Dengan demikian menurut Iman tak ada bedanya antara Sekber Golkar dulu dengan Partai Gokar saat ini karena anggaran dasar menetapkan bahwa Partai Golkar itu ada merupakan kelanjutan dari Sekber Golkar.
Iman menerangkan, sesuai AD/ART, ada dua hal yang membuat seorang kader dianggap keluar dari Partai Golkar, yakni meninggal dunia dan menyatakan mengundurkan diri secara tertulis.
Sedangkan selama ini dirinya tak pernah membuat surat pernyataan pengunduran diri sehingga tak benar kalau ada yang menuding dirinya sudah keluar dari Partai Golkar.
Diungkapkannya, tekadnya untuk mencalonkan diri menjadi Ketua DPD Golkar Garut didasari keinginan untuk membawa Partai Golkar ke arah yang lebih baik dan maju.
Di Garut sendiri selama ini sura Golkar masih selalu yang terbaayk dalam setiap Pemilu.

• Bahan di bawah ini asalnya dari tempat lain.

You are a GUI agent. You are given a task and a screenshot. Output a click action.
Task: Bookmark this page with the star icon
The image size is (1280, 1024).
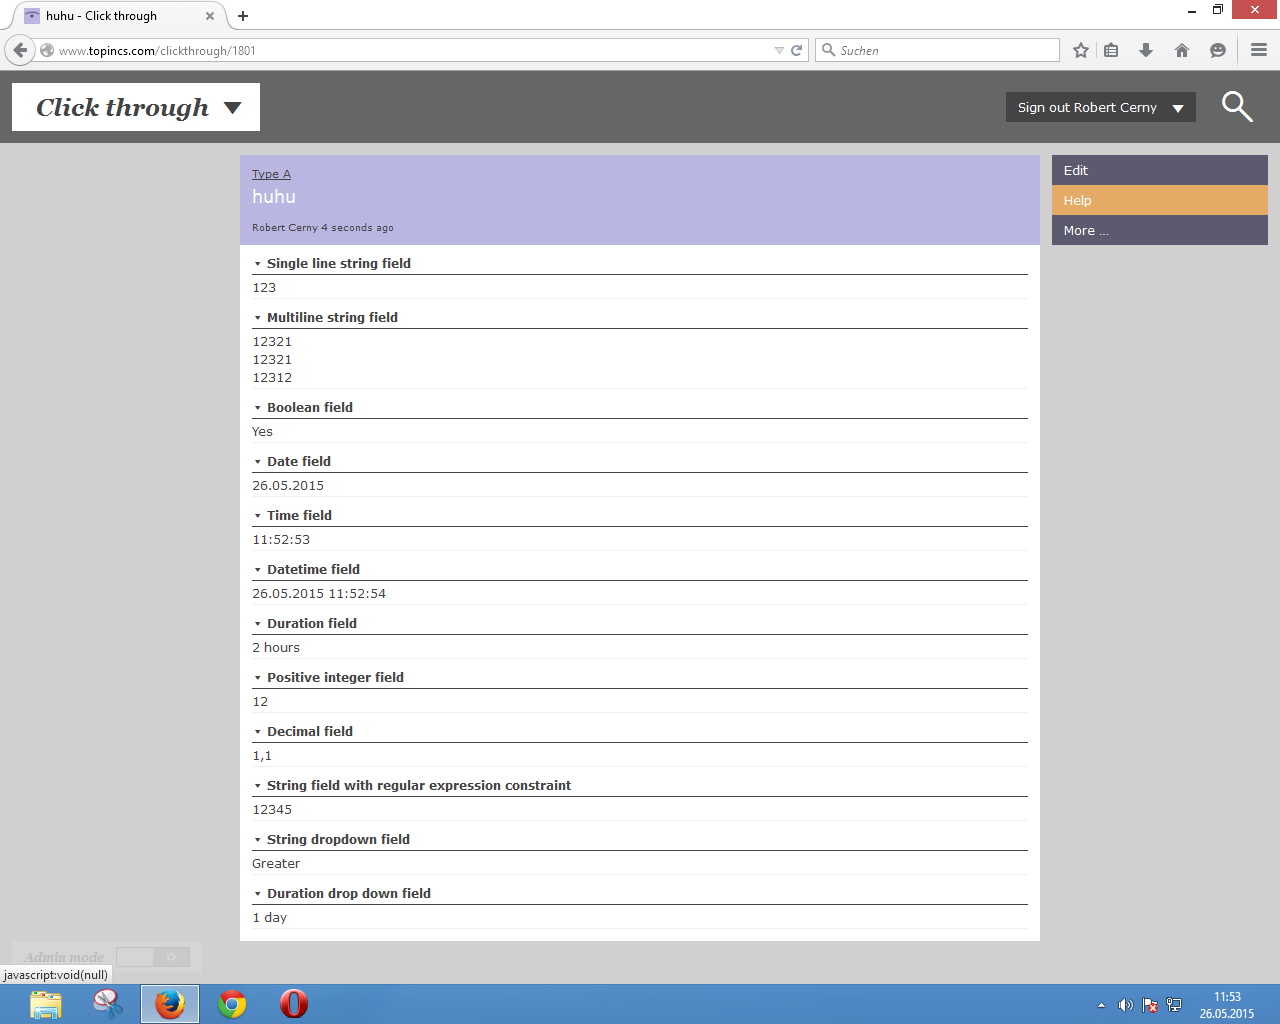1081,50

Hal ini menunjukan bahwa Garut merupakan basis Golkar yang sangat kuat.
Namun di sisi lain, tambahnya, dalam beberapa kali ajang Pilkada, Golkar selalu kalah oleh partai lain. Ini tentu ada yang kurang sehingga harus dibenahi oleh semua mengingat Parti Golkar bukan merupakan milik perorangan.
Dalam kesempatan tersebut, Iman pun mengajak seluruh kader Golkar di Garut mulai dari para petinggi sampai tingkat bawah untuk sama-sama membangun komunikasi da kerjasama yang baik guna kemajuan Partai Golkar.
Ajang Musda/pemilihan Ketua DPD Partai Golkar Garut harusnya menjadi momen kebersamaan, bukan malah dijadikan ajang gontok-gontokan dan jegal-menjegal.